→ **Problem 1**
Translate this sentence from the text on scaling a web application into Spanish: "One very natural answer is our database."
━━ Reading passage
We have our implementation of the system and it handles everything perfectly. But what would happen if suddenly we got lucky and people started visiting our application 5 times more often generating 5 times more read requests caused by viewing posts and user profiles. What would be the first place that will most likely become a bottleneck?
One very natural answer is our database. It could become overwhelmed with all the read requests coming to it. One typical way to handle more read requests would be to use replication. This way we could increase the number of database instances that hold a copy of the data and allow the application to read this data. Of course, this will help if the write requests are not increased dramatically. An alternative approach could be to shard our database and spread the data across different machines. This will help us if we need to write more data than before and the database cannot handle it. Such an approach does not come for free and it involves other complications that we would need to take care of. Consider getting familiar with these popular techniques for scaling a relational database.
If we manage to stabilize our database, another point where we could expect problems is the web application itself. If we’ve been running it on a limited set of machines, which cannot handle all the load anymore this could lead to slow response times. One good thing about our high-level design is that it allows us to just add more machines running the application. If the database is ready to handle more incoming requests from additional application instances we can scale horizontally like that. We will just add more machines running our application and instruct our load balancer to send requests to these machines, too. Of course, this sounds simpler that it is in practice but that’s the general idea.
━━━━
→ **Problem 2**
Echo the entries word for word, starting at the line that contains "Select the Edit breadcrumb link" and ending at the last line of the entries.
━━ Extracted entries
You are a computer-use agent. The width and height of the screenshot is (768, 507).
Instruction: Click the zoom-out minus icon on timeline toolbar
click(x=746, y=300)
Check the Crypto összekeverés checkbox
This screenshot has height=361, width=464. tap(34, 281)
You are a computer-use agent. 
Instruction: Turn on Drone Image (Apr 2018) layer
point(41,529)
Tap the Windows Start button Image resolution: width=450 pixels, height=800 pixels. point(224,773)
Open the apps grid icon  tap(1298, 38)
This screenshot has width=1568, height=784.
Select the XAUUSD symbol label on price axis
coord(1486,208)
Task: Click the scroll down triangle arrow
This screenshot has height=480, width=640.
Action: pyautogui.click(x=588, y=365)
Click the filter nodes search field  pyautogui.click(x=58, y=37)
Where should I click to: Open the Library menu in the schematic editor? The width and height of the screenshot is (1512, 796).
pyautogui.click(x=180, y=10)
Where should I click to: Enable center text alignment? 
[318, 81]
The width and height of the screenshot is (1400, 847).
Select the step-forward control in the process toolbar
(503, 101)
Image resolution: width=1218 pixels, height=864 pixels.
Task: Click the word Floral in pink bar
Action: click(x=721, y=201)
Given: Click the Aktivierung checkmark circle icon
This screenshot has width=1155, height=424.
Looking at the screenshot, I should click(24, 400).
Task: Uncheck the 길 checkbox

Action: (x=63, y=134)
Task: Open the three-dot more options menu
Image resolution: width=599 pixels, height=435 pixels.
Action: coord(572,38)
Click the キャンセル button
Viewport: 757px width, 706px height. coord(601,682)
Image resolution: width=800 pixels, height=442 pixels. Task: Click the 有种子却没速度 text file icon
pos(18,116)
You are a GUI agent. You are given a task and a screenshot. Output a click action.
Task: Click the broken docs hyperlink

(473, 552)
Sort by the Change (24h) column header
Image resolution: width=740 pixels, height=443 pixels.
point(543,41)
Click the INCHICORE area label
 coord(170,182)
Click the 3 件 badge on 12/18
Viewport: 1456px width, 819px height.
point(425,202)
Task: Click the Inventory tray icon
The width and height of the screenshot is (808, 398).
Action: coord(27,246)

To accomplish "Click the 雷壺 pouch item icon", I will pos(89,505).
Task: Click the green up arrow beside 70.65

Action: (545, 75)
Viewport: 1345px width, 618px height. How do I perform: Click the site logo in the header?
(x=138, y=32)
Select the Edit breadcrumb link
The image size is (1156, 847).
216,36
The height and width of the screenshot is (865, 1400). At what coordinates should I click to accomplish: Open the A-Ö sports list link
━━━━
→ **Correct answer 1**
Una respuesta muy natural es nuestra base de datos.

→ **Correct answer 2**
Select the Edit breadcrumb link
The image size is (1156, 847).
216,36
The height and width of the screenshot is (865, 1400). At what coordinates should I click to accomplish: Open the A-Ö sports list link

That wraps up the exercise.